The compensatory genetic approach was also utilized to study the SL-U6 snRNA interaction across the 5′ splice site, and support was gained for interaction of U6 RNA with the intron at position +5 (108), analogous to that of U6 in cis splicing (50). Interestingly, Crithidia U6 carries a C-to-U change in the second position of the ACAGAG sequence and a compensatory base change of the corresponding SL RNA at position +5 (105). These phylogenetic data also support the 5′ splice site-U6 interaction. Surprisingly, mutations in L. seymouri (49) and in L. tarentolae (86) in positions +4 and +5 did not affect trans splicing. However, these mutations did not change a single nucleotide but several positions, and therefore the large sequence and structural change may circumvent the need for base pairing with these positions.
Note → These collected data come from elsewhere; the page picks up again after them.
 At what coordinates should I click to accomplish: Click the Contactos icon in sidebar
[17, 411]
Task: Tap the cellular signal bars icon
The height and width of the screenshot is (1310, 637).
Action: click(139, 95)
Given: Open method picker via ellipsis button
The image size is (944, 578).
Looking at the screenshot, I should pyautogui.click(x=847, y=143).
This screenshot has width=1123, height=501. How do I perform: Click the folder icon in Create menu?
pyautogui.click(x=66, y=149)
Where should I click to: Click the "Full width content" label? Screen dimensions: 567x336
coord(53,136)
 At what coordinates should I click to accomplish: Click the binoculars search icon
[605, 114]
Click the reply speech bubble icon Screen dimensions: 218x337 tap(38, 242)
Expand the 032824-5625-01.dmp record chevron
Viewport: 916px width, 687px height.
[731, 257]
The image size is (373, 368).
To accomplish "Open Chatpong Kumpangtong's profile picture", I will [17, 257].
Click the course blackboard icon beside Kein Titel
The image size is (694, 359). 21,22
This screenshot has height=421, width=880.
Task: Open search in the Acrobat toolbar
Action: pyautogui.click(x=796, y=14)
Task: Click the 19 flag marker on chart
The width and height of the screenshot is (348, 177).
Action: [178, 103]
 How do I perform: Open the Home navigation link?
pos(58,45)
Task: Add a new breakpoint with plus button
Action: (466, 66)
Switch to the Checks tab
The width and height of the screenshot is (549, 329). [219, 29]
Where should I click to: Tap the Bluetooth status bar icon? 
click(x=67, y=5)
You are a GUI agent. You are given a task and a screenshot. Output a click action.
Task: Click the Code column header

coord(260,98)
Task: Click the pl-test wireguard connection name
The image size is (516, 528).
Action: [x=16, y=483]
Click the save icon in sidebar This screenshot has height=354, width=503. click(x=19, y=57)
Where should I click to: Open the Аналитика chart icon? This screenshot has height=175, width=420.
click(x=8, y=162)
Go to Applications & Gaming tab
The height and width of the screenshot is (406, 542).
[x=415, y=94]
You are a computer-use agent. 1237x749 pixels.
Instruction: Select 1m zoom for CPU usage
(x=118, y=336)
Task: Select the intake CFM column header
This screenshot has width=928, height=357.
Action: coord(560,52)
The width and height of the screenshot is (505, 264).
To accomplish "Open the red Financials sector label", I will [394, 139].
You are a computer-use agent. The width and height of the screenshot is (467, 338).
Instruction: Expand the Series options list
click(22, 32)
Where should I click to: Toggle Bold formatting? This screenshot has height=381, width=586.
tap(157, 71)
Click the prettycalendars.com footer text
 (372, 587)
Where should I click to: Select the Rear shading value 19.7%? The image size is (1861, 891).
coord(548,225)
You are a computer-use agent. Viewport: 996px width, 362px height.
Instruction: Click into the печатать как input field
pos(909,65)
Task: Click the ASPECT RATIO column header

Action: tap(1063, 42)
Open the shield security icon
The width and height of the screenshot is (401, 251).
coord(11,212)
In nematodes, U6 seems to have a unique function since it interacts with the SL RNA in the Sm site and 3 nt downstream from it, serving as a bridge between the SL RNA and the pre-mRNA (31). Although an analogous interaction can be envisioned in different trypanosomatid species (26), no functional proof of such interaction was obtained, since mutations in 3 nt downstream from the Sm site that affected trans splicing in the nematodes had no severe trans-splicing defect in L. collosoma (53). These data suggest that trypanosomes and nematodes differ in the mechanism by which the SL RNA is brought into the spliceosome. In nematodes, the U6 has a dominant role (31), whereas in trypanosomes it is the interactions of the SL RNA with the U5 and U6 across the 5′ splice site that seem to be essential for the reaction (108). We currently do not know of any proteins that may function to bring the SL RNP into the spliceosome.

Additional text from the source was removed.